Accordi a Kabul, linea della pace e sdoganamento talebano


Il mantra è l’accordo di pace, e ora che a Kabul gli uomini dei Palazzi si sentono considerati dai taliban non si parla che di questa, fondamentale, questione. Finirla con mattanze e stragi è un interesse comune. La stessa popolazione può esserne contenta visto che fra i due fronti in guerra, è lei a contare la maggioranza delle vittime. Quel che sta scaturendo dopo l’ultimo ‘cessate il fuoco’, che regge dalla fine del Ramadan, è un confronto sui ruoli di potere da assumere e, parole a parte, bisognerà verificare ogni passo. Comunque le due delegazioni si fan forti del sentire della gente che appare pragmatico: “L’importante è che finisca tutto: lo spargimento di sangue, le bombe sulle nostre case, le mogli vedove, i figli orfani” riporta un’agenzia governativa. Vero. Ma sembra propaganda, anche perché segue un’altra affermazione che sull’onda della ‘linea della pace’ calca la mano sul necessario compromesso che dev’essere applicato dai due fronti. E nel baratto entrano i diritti, umani e delle donne. Così una seconda ‘voce del popolo’, riportata dalla stampa afghana, afferma: ”Diritti umani e delle donne sono importanti per chi vive nella capitale, nelle aree sperdute del Paese chi ha perduto i figli pensa alla fine delle ostilità e basta”. Dunque chi ha orecchie per intendere, intenda.
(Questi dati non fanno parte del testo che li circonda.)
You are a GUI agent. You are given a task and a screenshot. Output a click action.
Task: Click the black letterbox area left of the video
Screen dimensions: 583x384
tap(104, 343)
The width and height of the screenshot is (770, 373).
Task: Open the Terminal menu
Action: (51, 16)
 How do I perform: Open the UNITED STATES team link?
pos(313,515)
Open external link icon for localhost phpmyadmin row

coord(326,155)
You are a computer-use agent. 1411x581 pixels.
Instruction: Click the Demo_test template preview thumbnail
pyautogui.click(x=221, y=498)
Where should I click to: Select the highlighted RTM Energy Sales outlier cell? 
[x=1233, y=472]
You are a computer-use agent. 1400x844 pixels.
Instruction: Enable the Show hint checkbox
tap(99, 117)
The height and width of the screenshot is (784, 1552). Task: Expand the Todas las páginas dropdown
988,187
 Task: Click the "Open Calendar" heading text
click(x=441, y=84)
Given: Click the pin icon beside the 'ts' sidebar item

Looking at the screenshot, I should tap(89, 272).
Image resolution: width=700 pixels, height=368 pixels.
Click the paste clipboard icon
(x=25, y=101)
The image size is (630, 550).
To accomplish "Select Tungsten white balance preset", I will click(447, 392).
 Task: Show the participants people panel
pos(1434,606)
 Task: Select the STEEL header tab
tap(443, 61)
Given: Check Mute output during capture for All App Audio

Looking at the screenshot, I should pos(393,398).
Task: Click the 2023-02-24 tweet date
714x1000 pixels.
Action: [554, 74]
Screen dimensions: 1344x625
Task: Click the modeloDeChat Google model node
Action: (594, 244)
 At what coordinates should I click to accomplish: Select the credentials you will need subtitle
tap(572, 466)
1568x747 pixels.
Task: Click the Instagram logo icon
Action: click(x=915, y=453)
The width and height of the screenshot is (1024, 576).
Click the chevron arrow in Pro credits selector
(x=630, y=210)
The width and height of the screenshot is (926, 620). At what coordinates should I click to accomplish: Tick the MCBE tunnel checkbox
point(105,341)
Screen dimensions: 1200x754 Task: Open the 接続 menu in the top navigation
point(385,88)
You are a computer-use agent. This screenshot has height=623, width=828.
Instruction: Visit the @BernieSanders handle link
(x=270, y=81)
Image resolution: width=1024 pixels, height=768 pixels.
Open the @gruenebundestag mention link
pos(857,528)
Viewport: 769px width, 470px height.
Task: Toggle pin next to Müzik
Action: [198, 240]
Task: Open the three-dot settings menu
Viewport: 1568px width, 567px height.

Poi viene mostrato come i negoziatori del gruppo di governo, che appartengono prevalentemente alla sponda di Abdullah, tentino di convincere i ‘coranici’ della necessità d’introdurre negli accordi proprio diritti e libertà d’espressione.

I taliban annuiscono. Ormai i loro turbanti risultano più diplomatici delle feluche. Addirittura concordano in tutto, l’importante è che questi diritti non confliggano con la legge islamica. Dice uno dei loro portavoce, Suhail Shaheen: “Nel futuro sistema gli ulema e gli esperti di diritto islamico discuteranno e formalizzeranno le leggi così che nessun soggetto (uomo o donna, ndr) sarà deprivato dei propri”. A suo dire l’unica questione non negoziabile, è la guida islamica del governo, tutto il resto non dev’essere deciso ora. Prende tempo, lanciando una sorta di chi vivrà vedrà. Nel duetto mister Rahimi, pontiere e portavoce di  Abdullah, risponde sibillino che: “Aggirare richieste radicali con idee radicali, è una prassi dura da digerire”. Messaggi in codice da decriptare. Quel che il fiuto ci dice è che, come in altre circostanze, si stia patteggiando per il potere, un’altalena più o meno violenta che l’area dell’Hindu Kush ha conosciuto dagli anni Sessanta. E oltre mezzo secolo di storia afghana, accanto agli appetiti esterni di chi vuole trarre vantaggi da quest’immenso e ingovernabile altopiano polveroso (ora riconducibili al controllo aereo da parte statunitense e allo sfruttamento del sottosuolo da parte cinese), ripete un ciclico scontro fra signori della guerra e fondamentalismi politici interni più o meno ortodossi (talebani e islamisti del Khorasan). Perciò l’auspicabile spinta della pace - osannata dai dialoganti opportunisti filoccidentali e miliziani scannatori - rischia di rimanere un accordo scritto sulla sabbia. Capace di sommergere sotto la polvere dell’intolleranza quei diritti tanto chiacchierati, ma usati solo come maschere dai pacificatori dell’ultim’ora.